„Politik muss mit der Wahrnehmung der Realitäten beginnen“. Diese Weisheit gilt auch für politische Talk-Runden wie „Anne Will“. Manche Themen erlauben kein unverbindliches Geplauder auf den weichen Sesseln des „es könnte, es sollte, es müsste“ auf der Basis gemeinsamer ideologischer Haltungen im Sinne des Zeitgeistes.
Nachrichtenlage ist: Europa steht dreißig Jahre nach Ende des kalten Krieges wieder an der Schwelle eines Aggressionskrieges zwischen zwei europäischen Staaten – Russland und der Ukraine.

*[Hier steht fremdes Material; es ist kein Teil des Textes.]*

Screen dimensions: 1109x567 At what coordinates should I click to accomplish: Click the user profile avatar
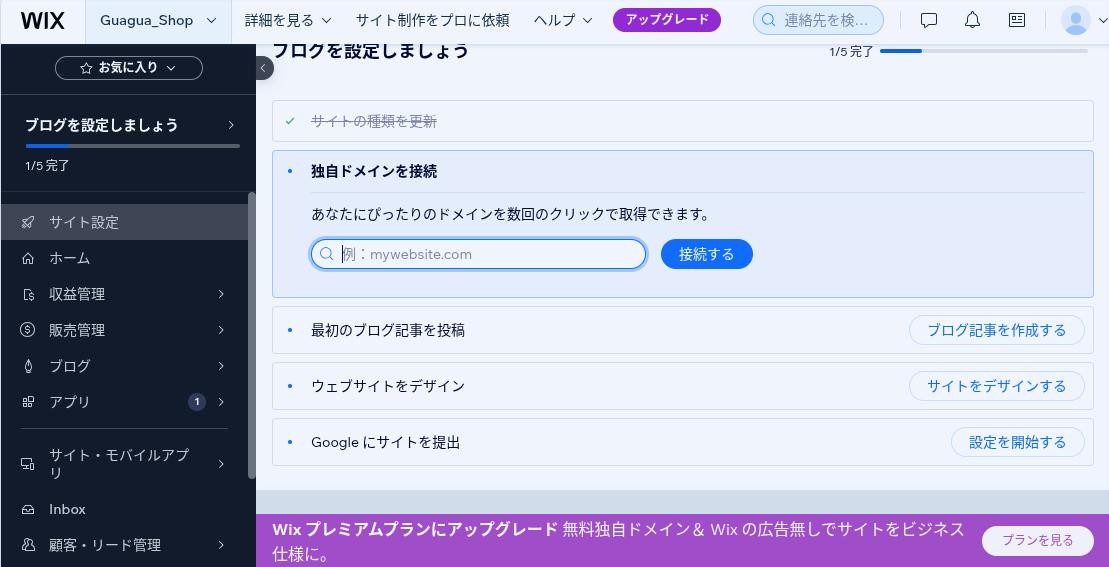(x=1076, y=21)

Im Moment scheint es tatsächlich so, als ob das Testen der jeweiligen Nervenstärke ihren Höhepunkt erreicht.
Die Gäste von „Anne Will“: der SPD-Parteivorsitzende, Lars Klingbeil, das außenpolitische Schwergewicht der CDU, Norbert Röttgen, die Politikwissenschaftlerin des renommierten US-Thinktanks „Brookings Institution“, Constanze Stelzenmüller, die Spitzenpolitikerin der Linken, Sahra Wagenknecht – und last but not least die Chefin der Europäischen Kommission, Ursula von der Leyen, zugeschaltet aus Brüssel.
Schon vor Beginn der Sendung war klar, dass Wagenknecht als Außenseiterposition geladen war. Russland sei vom Westen, und ganz vorn natürlich die USA, in den vergangenen Jahrzehnten nur gedemütigt und in seinen Sicherheitsinteressen missachtet worden. Mit der Ausweitung der NATO habe man die jetzige Situation erst heraufbeschworen. Deutschland habe mehr gemeinsame Interessen mit Russland als den USA. Ein Rückzug der Amerikaner aus Europa sei wünschenswert. Zuvor hatte sie auf die amerikanische Stationierung von Raketen und Einrichtungen von Militärbasen in Osteuropa hingewiesen.
Wesentlich konzedierter trat der EU Nummer 2, Ursula von der Leyen, auf. Die Gefahr einer Abhängigkeit von russischen Gaslieferungen sah sie nicht nur für Deutschland, sondern für ganz Europa. Dies sei, so von der Leyen, auch ohne Nord Stream 2 und Ukraine-Krise bereits jetzt der Fall. Europa müsse seine Versorgung dringend und schnell breiter aufstellen. Eine echte News hatte sie auch mitgebracht: Für den Fall, dass Russland seine Gaslieferungen kurzfristig einstelle, sei ein dichtes Netz geknüpft, um die Versorgung auch Deutschlands bis zum Ende des Winters ohne Unterbrechung sicherzustellen. Dies aber sei eine Notfall-Lösung. Sofort werde man in diesem Fall durch weitgehende Maßnahmen die gesamte Versorgungsstruktur umstellen. Dabei spiele natürlich auch Flüssiggas aus den USA eine wichtige Rolle. Aber auch das nicht auf Dauer. Das Ziel sei letztlich die Unabhängigkeit von fossilen Energieträgern und deren Ersatz durch grünen Wasserstoff und vor allem regenerative Energien.
So unfreiwillig zynisch das klingt, aber fast scheint es so, als ob erst die Gefahr eines Krieges den Westen zum energiepolitischen Aufwachen brachte und zu längst fälligen Korrekturen getrieben habe.